[PROVIDED ENTRIES Boundary: Start]

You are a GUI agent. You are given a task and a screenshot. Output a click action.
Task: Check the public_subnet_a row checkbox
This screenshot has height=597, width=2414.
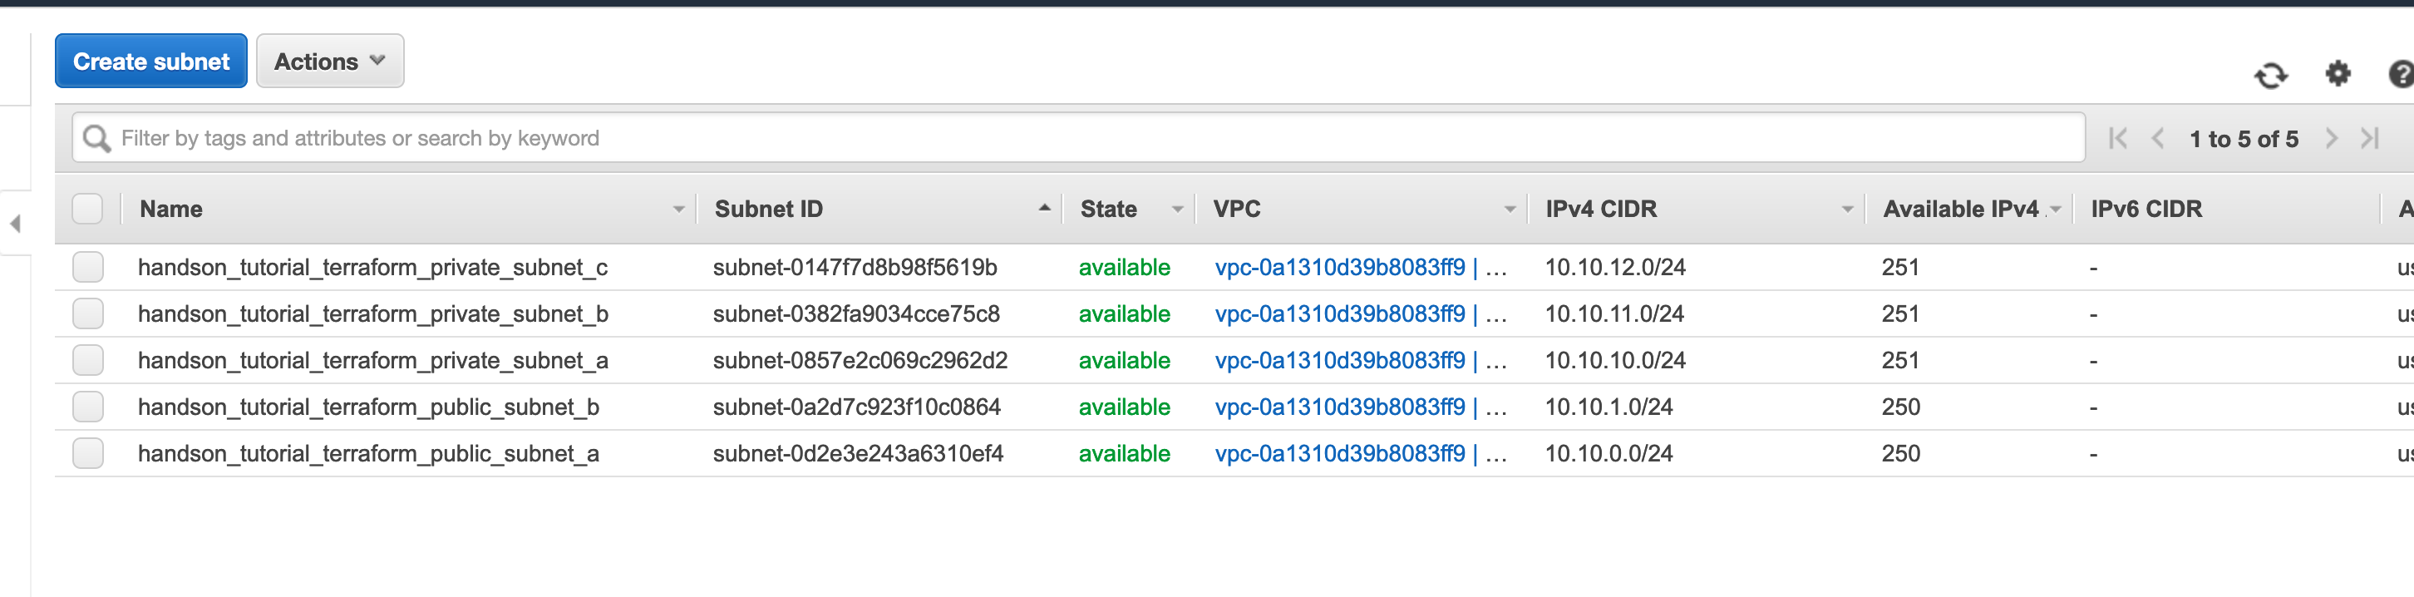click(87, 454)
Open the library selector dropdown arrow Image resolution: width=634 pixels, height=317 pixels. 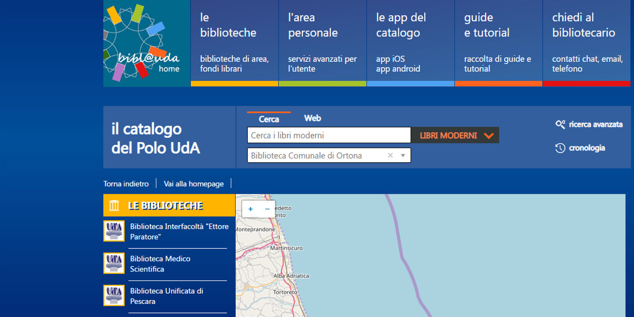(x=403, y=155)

[PROVIDED ENTRIES Boundary: End]
[PROVIDED ENTRIES Boundary: Start]

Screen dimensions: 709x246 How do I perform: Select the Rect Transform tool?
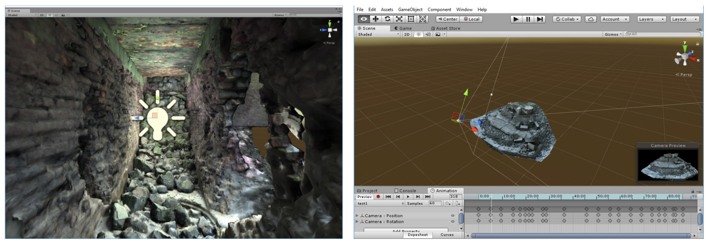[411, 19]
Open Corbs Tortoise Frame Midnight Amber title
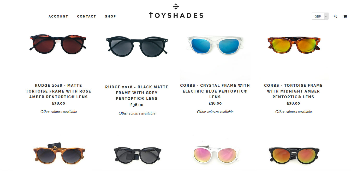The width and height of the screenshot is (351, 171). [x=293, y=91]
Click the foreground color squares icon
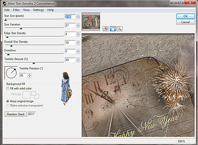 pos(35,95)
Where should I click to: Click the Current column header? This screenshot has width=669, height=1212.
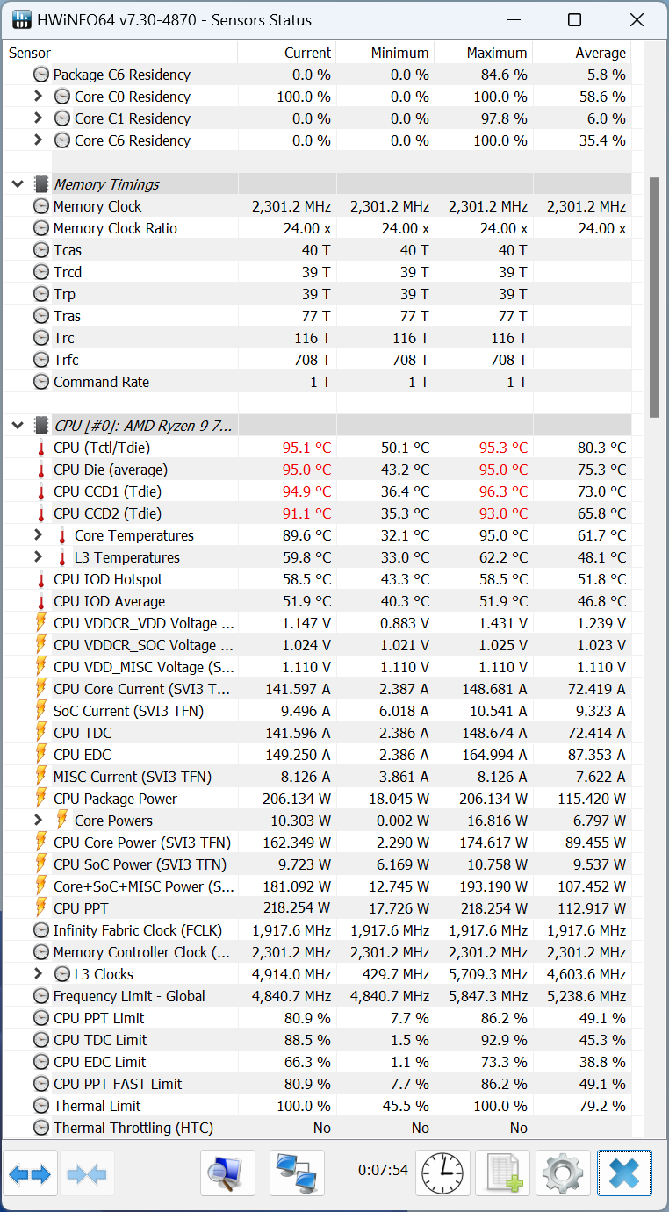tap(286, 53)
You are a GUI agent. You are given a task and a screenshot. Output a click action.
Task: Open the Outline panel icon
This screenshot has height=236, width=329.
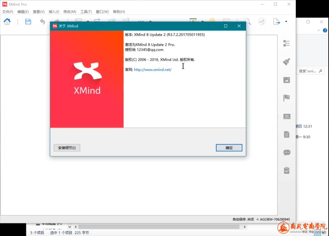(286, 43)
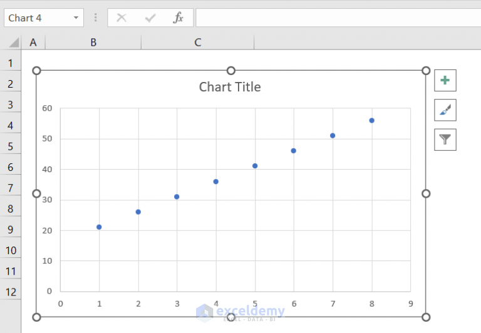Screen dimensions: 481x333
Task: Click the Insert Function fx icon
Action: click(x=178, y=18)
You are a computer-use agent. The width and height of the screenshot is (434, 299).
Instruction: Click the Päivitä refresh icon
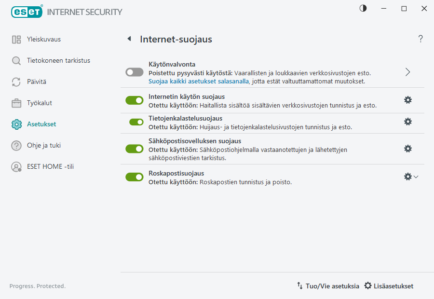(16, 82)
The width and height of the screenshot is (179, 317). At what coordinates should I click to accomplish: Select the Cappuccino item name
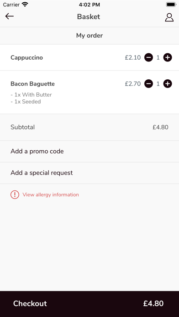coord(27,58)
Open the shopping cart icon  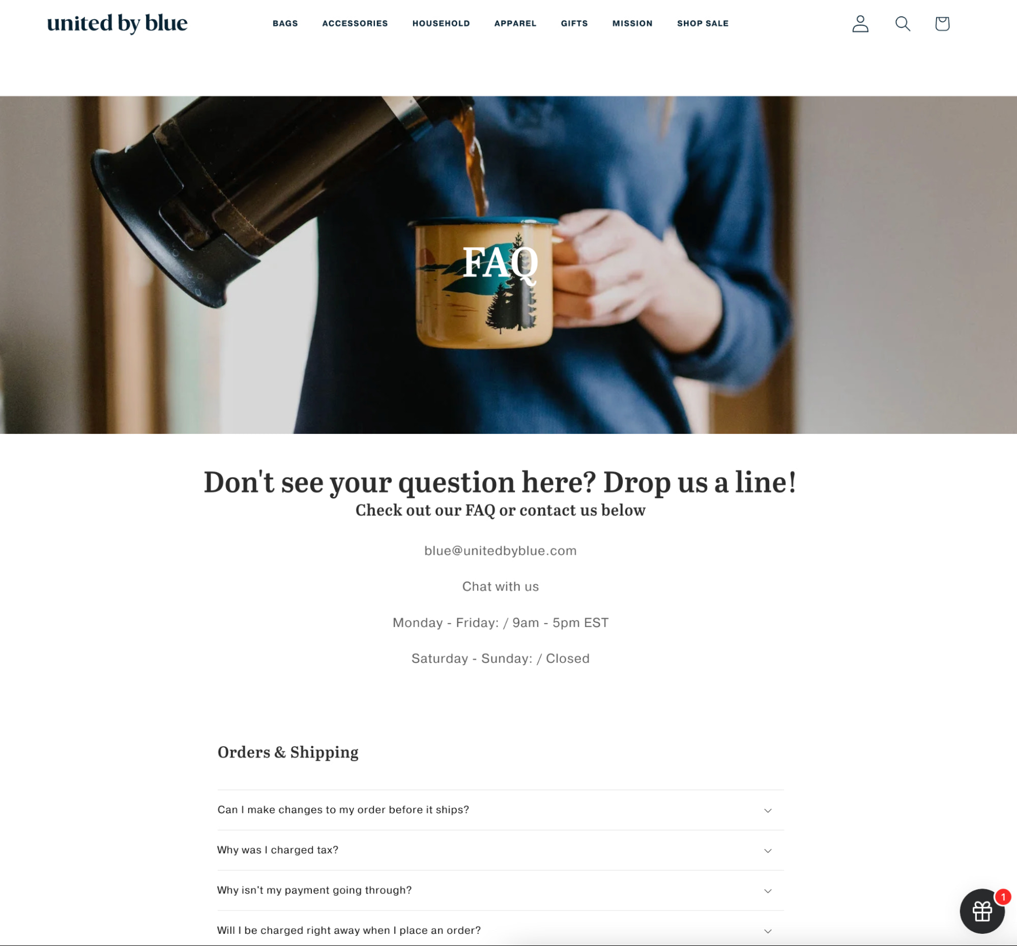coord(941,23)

[PROVIDED ENTRIES Boundary: End]
[PROVIDED ENTRIES Boundary: Start]

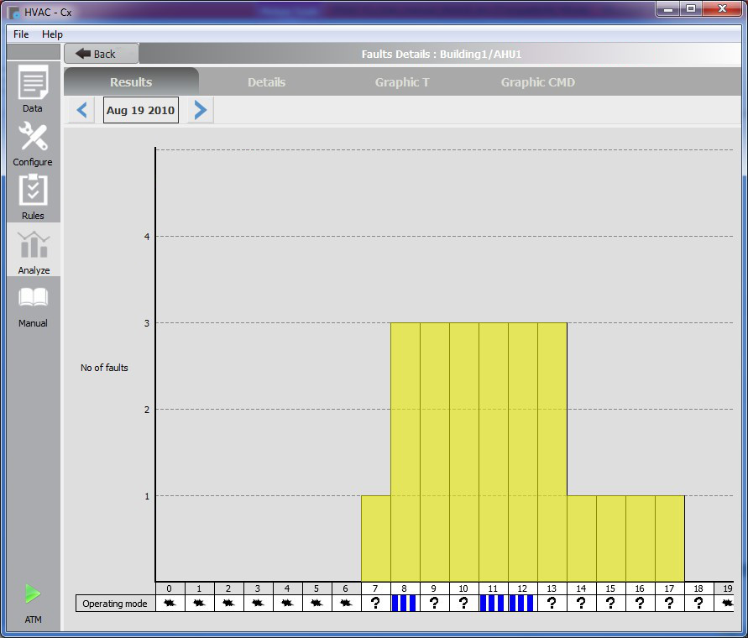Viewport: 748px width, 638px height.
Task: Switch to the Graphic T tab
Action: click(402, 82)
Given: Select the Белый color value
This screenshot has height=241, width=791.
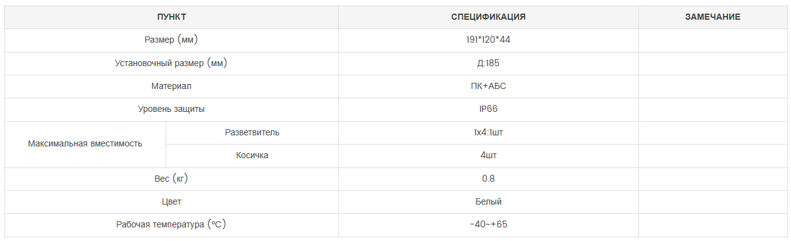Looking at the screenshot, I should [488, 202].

[PROVIDED ENTRIES Boundary: End]

#### HOW TO COMPLETE THIS TASK:
Leaving pictures out, output the lines of the data above from the one with "Click the foreground color squares icon" through the one with "Task: Open the Outline panel icon", word for word.

#### SOLUTION:
Click the foreground color squares icon
 pos(35,95)
Where should I click to: Click the Current column header? This screenshot has width=669, height=1212.
tap(286, 53)
You are a GUI agent. You are given a task and a screenshot. Output a click action.
Task: Open the Outline panel icon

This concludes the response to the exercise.